Plaza Isabel la Católica and Gran Vía de Colón
Now we’ve moved on to the 19th and 20th centuries, a passionate time when Granada intellectuals shared a common goal: to Europeanise Granada. Gran vía de Colón and Plaza Isabel la Católica were the result of this effort, since the idea of building a long and wide avenue crossing a major part of the city and facilitating business life was a European inspiration. The economic boom that the Vega de Granada underwent made the most important businessmen in the city finance the construction of Gran Vía, around the square paying homage to Isabella the Catholic.
And now, where are we going? To what century? Well, now it’s time for the 16th, right when Granada was the cultural and political centre that businessmen and intellectuals in the 19th and 20th centuries dreamed of. That’s why, next to Plaza Nueva, you’ll see the Real Chancilleria, the Superior Court of Justice, with its jurisdiction even extending to the Canary Islands, as well as the magical Carrera del Darro and Paseo de los Tristes. These days Plaza Nueva is a centre for poets, painters and musicians that create a major part of Granada’s cultural life.
The Bañuelo: the hammam and or public bathhouse
Water and public bathhouses were essential for Andalusian life and for Granada. You’ll find fountains during your entire 1 day tour around Granada, with water coming directly from Sierra Nevada. Cool, to provide relief for those walking around. On the other hand, cleaning and spiritual peace are an indispensable part of Arabic culture. This is why in Granada we’ve got one of the oldest hammams: The Bañuelo, a practically natural spa in Granada’s old town, where there are both cold and hot water rooms.
Casa de Zafra
Here you will find typical Moorish house. It’s interesting how it was impossible to figure out what social class the houses’ residents belonged to, since all of the houses were nearly the same. Therefore, once you see this building, you’ll be able to get an idea from up close of how people lived in the Al-Andalus period.

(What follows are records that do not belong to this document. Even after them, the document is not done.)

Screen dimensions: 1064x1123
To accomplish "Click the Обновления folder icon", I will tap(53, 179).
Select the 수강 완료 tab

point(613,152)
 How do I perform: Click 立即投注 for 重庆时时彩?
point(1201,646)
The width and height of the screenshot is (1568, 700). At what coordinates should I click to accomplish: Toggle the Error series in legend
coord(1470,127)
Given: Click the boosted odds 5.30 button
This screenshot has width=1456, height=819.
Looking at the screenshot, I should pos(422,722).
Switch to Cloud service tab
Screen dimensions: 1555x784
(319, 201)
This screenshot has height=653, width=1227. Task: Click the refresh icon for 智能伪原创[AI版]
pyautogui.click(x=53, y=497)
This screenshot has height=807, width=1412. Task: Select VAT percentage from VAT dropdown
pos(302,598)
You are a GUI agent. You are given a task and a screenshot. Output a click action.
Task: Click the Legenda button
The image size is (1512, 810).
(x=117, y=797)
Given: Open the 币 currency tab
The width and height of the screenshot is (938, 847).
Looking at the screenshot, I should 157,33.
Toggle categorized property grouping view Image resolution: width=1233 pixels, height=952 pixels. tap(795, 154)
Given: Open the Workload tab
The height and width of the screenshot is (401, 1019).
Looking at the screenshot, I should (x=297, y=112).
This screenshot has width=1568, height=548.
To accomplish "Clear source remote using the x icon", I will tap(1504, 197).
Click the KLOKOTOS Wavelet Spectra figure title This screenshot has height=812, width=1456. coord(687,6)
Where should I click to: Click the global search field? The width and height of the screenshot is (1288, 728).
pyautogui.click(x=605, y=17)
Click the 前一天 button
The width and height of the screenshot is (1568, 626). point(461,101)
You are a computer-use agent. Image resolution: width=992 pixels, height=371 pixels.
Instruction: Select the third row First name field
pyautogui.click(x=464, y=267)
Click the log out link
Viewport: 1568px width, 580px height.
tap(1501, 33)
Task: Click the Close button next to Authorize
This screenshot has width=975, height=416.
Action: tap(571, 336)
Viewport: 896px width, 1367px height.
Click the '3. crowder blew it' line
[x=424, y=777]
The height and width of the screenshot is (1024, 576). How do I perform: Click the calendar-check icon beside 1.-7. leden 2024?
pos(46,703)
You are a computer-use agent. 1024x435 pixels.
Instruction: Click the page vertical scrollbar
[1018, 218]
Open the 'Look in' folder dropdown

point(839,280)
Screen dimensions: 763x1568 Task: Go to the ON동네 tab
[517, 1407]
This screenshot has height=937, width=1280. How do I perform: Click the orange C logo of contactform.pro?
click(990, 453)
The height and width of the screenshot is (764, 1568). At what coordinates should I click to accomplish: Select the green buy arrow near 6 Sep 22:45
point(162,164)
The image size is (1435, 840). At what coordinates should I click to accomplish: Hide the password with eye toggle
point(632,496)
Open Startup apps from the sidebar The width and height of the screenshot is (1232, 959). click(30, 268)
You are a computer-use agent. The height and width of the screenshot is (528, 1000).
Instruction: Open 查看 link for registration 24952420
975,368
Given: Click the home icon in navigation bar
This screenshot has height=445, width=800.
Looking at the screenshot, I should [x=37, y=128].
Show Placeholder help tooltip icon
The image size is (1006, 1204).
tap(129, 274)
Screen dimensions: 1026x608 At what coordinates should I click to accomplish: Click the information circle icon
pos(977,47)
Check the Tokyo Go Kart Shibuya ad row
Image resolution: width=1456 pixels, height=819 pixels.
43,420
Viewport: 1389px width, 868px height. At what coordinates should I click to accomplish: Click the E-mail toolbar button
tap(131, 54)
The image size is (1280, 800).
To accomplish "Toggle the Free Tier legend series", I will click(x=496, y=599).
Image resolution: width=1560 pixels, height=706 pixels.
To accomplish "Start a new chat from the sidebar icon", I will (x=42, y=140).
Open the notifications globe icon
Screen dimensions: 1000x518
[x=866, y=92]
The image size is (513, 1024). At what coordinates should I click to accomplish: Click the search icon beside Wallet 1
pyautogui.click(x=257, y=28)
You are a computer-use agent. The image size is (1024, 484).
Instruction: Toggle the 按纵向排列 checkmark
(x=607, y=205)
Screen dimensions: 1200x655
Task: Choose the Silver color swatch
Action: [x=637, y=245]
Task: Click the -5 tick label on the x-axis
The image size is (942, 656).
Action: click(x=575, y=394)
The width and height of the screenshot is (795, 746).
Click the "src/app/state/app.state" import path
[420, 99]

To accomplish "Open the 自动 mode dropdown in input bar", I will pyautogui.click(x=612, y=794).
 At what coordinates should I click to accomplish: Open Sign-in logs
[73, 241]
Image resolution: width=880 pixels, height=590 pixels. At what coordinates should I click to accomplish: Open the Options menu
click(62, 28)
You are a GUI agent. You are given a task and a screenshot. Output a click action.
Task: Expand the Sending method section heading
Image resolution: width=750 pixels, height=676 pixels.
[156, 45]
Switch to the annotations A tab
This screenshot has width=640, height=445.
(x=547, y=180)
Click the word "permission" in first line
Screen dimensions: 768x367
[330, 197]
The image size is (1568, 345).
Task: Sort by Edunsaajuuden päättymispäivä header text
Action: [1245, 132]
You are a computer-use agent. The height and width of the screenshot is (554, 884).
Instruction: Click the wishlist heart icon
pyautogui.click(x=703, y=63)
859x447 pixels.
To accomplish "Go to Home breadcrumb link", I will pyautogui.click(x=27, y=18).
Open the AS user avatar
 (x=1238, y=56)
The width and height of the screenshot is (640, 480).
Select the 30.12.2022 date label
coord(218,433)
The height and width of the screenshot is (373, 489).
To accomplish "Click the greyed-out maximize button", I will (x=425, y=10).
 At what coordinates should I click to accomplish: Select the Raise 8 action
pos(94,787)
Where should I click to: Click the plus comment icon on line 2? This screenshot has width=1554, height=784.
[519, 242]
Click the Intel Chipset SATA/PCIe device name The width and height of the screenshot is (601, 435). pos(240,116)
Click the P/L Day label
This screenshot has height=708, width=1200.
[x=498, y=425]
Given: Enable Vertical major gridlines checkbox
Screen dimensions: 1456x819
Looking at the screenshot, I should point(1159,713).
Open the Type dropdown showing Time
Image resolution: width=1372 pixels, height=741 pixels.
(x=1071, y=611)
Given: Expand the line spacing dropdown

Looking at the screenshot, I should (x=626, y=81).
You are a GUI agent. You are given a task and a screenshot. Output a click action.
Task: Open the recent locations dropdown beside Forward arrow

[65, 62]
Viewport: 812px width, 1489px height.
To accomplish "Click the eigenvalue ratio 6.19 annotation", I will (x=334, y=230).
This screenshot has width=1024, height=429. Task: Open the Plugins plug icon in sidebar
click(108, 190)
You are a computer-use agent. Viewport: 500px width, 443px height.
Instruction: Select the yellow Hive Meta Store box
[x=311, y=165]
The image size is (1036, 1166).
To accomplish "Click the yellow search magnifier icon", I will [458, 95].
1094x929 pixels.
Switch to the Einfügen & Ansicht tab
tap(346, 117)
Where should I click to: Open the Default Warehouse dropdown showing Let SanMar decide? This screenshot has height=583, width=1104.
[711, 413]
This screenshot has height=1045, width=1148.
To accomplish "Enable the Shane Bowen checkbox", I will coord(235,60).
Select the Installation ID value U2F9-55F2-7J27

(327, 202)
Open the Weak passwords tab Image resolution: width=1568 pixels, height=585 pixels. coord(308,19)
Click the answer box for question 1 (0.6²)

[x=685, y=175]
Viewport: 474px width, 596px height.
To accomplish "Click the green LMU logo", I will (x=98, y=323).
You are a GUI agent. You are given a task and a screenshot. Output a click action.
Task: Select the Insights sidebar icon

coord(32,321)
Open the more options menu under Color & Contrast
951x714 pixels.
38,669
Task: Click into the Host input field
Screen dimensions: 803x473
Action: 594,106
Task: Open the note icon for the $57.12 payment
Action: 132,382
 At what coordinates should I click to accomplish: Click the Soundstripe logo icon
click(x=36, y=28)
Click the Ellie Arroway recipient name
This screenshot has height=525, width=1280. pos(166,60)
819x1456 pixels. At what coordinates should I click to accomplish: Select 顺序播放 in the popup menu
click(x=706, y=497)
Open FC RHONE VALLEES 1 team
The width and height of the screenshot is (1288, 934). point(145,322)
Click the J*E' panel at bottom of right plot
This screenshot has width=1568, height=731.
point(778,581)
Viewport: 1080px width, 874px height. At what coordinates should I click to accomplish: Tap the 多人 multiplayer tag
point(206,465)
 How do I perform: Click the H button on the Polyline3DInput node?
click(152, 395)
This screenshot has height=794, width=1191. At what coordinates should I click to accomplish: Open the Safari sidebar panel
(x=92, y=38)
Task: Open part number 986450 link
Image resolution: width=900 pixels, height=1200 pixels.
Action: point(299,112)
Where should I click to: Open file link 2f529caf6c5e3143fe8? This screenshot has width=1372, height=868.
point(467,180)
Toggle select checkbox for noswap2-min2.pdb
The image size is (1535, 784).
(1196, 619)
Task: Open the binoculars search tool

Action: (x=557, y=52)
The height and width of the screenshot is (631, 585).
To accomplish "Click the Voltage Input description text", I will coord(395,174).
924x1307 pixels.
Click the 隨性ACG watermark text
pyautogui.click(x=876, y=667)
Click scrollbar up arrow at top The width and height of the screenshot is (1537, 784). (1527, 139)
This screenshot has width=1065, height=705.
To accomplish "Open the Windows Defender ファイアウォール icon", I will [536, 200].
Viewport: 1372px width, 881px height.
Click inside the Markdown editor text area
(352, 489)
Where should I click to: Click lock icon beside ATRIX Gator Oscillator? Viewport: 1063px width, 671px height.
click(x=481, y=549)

You also have an interpretation centre about the exciting historic evolution of the Albaicín.
Cármenes in the Albaicín
Cármenes are stately homes featuring the following: spectacular gardens, a courtyard with a fountain and a wall protecting the owners from intruders. The most famous of these is Cármen de los Mártires (Cármen of the Martyrs), bearing that name because the Christians who fought for the Catholic Monarchs were apprehended there.
Mirador de San Nicolás and Mirador de San Miguel
Both of these viewpoints look out on the Alhambra, but Mirador de San Nicolás is the most popular. Built beside a mosque, you’ll see stands by the Association of Artisans of Granada and you’ll hear flamenco musicians filling the air and the sunset with music that is truly authentic and filled with artistic charisma. However, at Mirador de San Miguel you’ll find less people, but the view is nearly as spectacular, which one are you going to choose? But, why choose?
It is the Gypsy quarter par excellence, also looking out on the Alhambra, the cradle of flamenco, because it comes from a mix of Gypsy, Jewish, Visigoth and Arabic culture. You’ll be able to finish off the night here in a zambra, which are age-old caves that were homes for the gypsies and which these days offer flamenco shows.
With this tour you’ll get to know about the history of Granada in a single day. Of course, to refuel, the best choice is to resort to some typical tapas. If you go for tapas in different areas, you’ll discover the mix of cultures and eras, past and present, that invigorate the streets of Granada.